• **DATA FOR REVIEW**
┌──

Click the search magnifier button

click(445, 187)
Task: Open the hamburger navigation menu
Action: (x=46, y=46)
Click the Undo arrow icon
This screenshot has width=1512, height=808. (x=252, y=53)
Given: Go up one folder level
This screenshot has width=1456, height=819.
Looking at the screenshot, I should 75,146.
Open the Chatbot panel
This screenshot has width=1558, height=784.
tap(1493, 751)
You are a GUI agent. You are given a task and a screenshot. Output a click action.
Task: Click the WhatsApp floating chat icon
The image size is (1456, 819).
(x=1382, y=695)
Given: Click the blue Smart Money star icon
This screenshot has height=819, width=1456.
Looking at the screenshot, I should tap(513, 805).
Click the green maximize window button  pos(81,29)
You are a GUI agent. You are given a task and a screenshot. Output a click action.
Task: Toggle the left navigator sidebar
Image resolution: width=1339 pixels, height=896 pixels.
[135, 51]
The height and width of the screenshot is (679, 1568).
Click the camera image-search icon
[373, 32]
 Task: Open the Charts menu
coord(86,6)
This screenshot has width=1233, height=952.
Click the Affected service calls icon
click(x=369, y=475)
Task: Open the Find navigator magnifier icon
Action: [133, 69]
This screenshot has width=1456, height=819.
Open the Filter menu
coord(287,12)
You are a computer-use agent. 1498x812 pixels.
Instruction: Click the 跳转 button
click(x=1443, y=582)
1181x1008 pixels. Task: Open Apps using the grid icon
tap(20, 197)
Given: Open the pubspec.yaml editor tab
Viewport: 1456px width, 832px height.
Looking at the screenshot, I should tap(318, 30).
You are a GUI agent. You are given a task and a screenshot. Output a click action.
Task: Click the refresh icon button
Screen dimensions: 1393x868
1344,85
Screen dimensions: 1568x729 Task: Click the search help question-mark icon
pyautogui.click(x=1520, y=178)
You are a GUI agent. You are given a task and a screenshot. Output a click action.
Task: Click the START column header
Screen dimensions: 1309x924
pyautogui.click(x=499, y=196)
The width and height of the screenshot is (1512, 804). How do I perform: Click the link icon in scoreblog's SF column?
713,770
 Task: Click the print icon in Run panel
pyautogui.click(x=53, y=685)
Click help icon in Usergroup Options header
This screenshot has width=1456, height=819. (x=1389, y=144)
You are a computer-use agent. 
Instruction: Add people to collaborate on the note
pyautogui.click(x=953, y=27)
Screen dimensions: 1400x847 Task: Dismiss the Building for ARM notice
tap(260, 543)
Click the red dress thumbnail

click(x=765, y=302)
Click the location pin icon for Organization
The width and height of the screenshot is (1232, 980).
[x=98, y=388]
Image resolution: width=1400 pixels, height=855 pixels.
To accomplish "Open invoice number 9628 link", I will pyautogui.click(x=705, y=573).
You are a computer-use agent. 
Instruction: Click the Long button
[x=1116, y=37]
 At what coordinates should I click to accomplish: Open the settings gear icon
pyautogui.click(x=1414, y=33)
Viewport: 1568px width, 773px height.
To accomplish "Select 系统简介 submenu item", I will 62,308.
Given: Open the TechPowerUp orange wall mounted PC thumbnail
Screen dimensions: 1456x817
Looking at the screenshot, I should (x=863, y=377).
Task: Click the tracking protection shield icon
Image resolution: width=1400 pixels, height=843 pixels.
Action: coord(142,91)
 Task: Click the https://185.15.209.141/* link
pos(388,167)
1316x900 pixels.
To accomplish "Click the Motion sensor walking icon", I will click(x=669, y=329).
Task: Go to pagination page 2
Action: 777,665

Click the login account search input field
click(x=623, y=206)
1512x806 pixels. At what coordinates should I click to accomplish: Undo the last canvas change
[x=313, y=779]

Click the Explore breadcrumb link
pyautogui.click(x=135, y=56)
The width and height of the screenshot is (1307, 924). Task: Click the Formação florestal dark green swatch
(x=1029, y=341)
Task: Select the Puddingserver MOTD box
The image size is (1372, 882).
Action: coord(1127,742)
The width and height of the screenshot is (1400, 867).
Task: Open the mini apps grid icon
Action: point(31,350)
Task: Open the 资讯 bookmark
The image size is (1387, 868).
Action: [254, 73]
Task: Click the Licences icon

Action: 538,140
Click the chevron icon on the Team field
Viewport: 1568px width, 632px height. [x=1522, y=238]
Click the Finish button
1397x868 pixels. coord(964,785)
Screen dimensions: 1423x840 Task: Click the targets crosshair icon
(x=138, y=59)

└──

The listing above is to be written out again word for word.

Click the search magnifier button

click(445, 187)
Task: Open the hamburger navigation menu
Action: (x=46, y=46)
Click the Undo arrow icon
This screenshot has width=1512, height=808. (x=252, y=53)
Given: Go up one folder level
This screenshot has width=1456, height=819.
Looking at the screenshot, I should 75,146.
Open the Chatbot panel
This screenshot has width=1558, height=784.
tap(1493, 751)
You are a GUI agent. You are given a task and a screenshot. Output a click action.
Task: Click the WhatsApp floating chat icon
The image size is (1456, 819).
(x=1382, y=695)
Given: Click the blue Smart Money star icon
This screenshot has height=819, width=1456.
Looking at the screenshot, I should tap(513, 805).
Click the green maximize window button  pos(81,29)
You are a GUI agent. You are given a task and a screenshot. Output a click action.
Task: Toggle the left navigator sidebar
Image resolution: width=1339 pixels, height=896 pixels.
[135, 51]
The height and width of the screenshot is (679, 1568).
Click the camera image-search icon
[373, 32]
 Task: Open the Charts menu
coord(86,6)
This screenshot has width=1233, height=952.
Click the Affected service calls icon
click(x=369, y=475)
Task: Open the Find navigator magnifier icon
Action: [133, 69]
This screenshot has width=1456, height=819.
Open the Filter menu
coord(287,12)
You are a computer-use agent. 1498x812 pixels.
Instruction: Click the 跳转 button
click(x=1443, y=582)
1181x1008 pixels. Task: Open Apps using the grid icon
tap(20, 197)
Given: Open the pubspec.yaml editor tab
Viewport: 1456px width, 832px height.
Looking at the screenshot, I should tap(318, 30).
You are a GUI agent. You are given a task and a screenshot. Output a click action.
Task: Click the refresh icon button
Screen dimensions: 1393x868
1344,85
Screen dimensions: 1568x729 Task: Click the search help question-mark icon
pyautogui.click(x=1520, y=178)
You are a GUI agent. You are given a task and a screenshot. Output a click action.
Task: Click the START column header
Screen dimensions: 1309x924
pyautogui.click(x=499, y=196)
The width and height of the screenshot is (1512, 804). How do I perform: Click the link icon in scoreblog's SF column?
713,770
 Task: Click the print icon in Run panel
pyautogui.click(x=53, y=685)
Click help icon in Usergroup Options header
This screenshot has width=1456, height=819. (x=1389, y=144)
You are a computer-use agent. 
Instruction: Add people to collaborate on the note
pyautogui.click(x=953, y=27)
Screen dimensions: 1400x847 Task: Dismiss the Building for ARM notice
tap(260, 543)
Click the red dress thumbnail

click(x=765, y=302)
Click the location pin icon for Organization
The width and height of the screenshot is (1232, 980).
[x=98, y=388]
Image resolution: width=1400 pixels, height=855 pixels.
To accomplish "Open invoice number 9628 link", I will pyautogui.click(x=705, y=573).
You are a computer-use agent. 
Instruction: Click the Long button
[x=1116, y=37]
 At what coordinates should I click to accomplish: Open the settings gear icon
pyautogui.click(x=1414, y=33)
Viewport: 1568px width, 773px height.
To accomplish "Select 系统简介 submenu item", I will 62,308.
Given: Open the TechPowerUp orange wall mounted PC thumbnail
Screen dimensions: 1456x817
Looking at the screenshot, I should (x=863, y=377).
Task: Click the tracking protection shield icon
Image resolution: width=1400 pixels, height=843 pixels.
Action: coord(142,91)
 Task: Click the https://185.15.209.141/* link
pos(388,167)
1316x900 pixels.
To accomplish "Click the Motion sensor walking icon", I will click(x=669, y=329).
Task: Go to pagination page 2
Action: 777,665

Click the login account search input field
click(x=623, y=206)
1512x806 pixels. At what coordinates should I click to accomplish: Undo the last canvas change
[x=313, y=779]

Click the Explore breadcrumb link
pyautogui.click(x=135, y=56)
The width and height of the screenshot is (1307, 924). Task: Click the Formação florestal dark green swatch
(x=1029, y=341)
Task: Select the Puddingserver MOTD box
The image size is (1372, 882).
Action: coord(1127,742)
The width and height of the screenshot is (1400, 867).
Task: Open the mini apps grid icon
Action: point(31,350)
Task: Open the 资讯 bookmark
The image size is (1387, 868).
Action: [254, 73]
Task: Click the Licences icon

Action: 538,140
Click the chevron icon on the Team field
Viewport: 1568px width, 632px height. [x=1522, y=238]
Click the Finish button
1397x868 pixels. coord(964,785)
Screen dimensions: 1423x840 Task: Click the targets crosshair icon
(x=138, y=59)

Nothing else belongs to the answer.